President Obama spoke last night before a packed Congress and global television audience as he delivered the State of the Union address. He certainly touched upon a lot of themes which drew applause from some and stares from others, but one of the platforms of his speech was a strong focus upon clean energy and related innovation.
Picking up on a theme U.S. Energy Secretary Steven Chu commented on late last year, President Obama called this our generation’s “Sputnik moment.” He was referring to a variety of areas of innovation including, besides clean energy, biomedical research and information technology. He highlighted how global competitors in these arenas, such as China, have already become home to the world’s largest private solar research facility, and the world’s fastest computer.
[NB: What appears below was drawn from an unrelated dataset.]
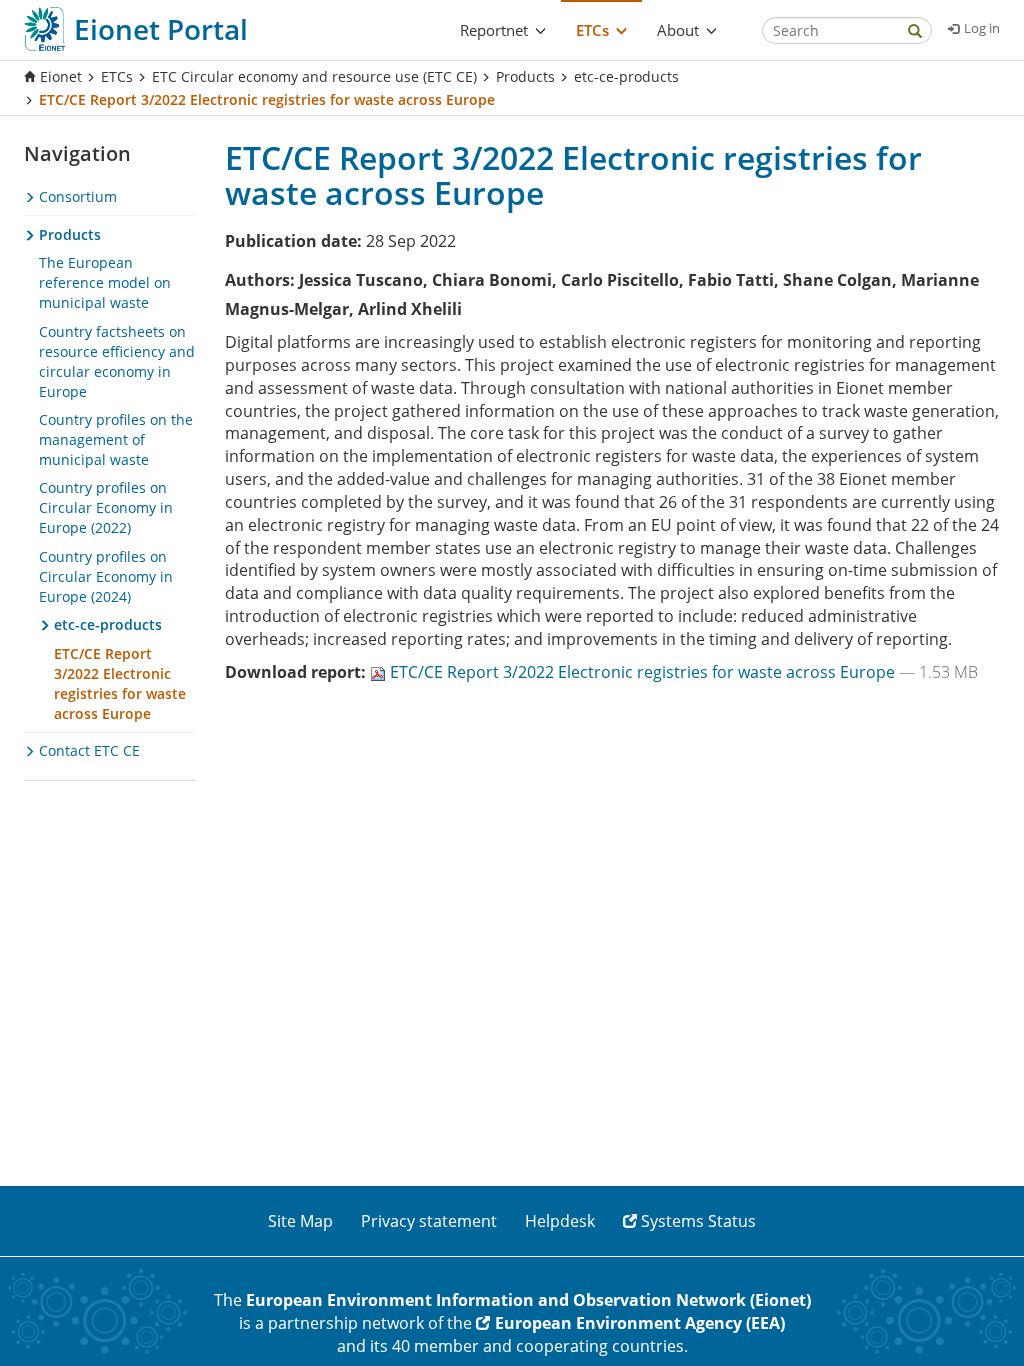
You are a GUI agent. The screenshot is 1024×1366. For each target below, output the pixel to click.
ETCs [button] (592, 30)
To drive clean energy and green technology innovation in the United States, Obama outlined in his speech some lofty goals designed to spark America’s green collar work force into action. These goals include breaking dependence upon oil with biofuels; becoming the first nation to have a million electric vehicles on the road by 2015; having 80 percent of America’s electricity come from clean energy sources by 2035; and, within 25 years, giving 80 percent of Americans access to high-speed rail.
In regards to the definition of what exactly clean energy is, which is a sticking point for many, Obama cast a wide net by saying “some folks want wind and solar. Others want nuclear, clean coal and natural gas. To meet this goal, we will need them all — and I urge Democrats and Republicans to work together to make it happen.”
And to pay for all of this innovation, especially in the area of clean energy? The President said to “America’s scientists and engineers” that the government isn’t just handing out money, but rather funding “the Apollo projects of our time” that “focus on the hardest problems in clean energy.” He also called upon Congress to “eliminate the billions in taxpayer dollars we currently give to oil companies,” saying that “instead of subsidizing yesterday’s energy, let’s invest in tomorrow’s.”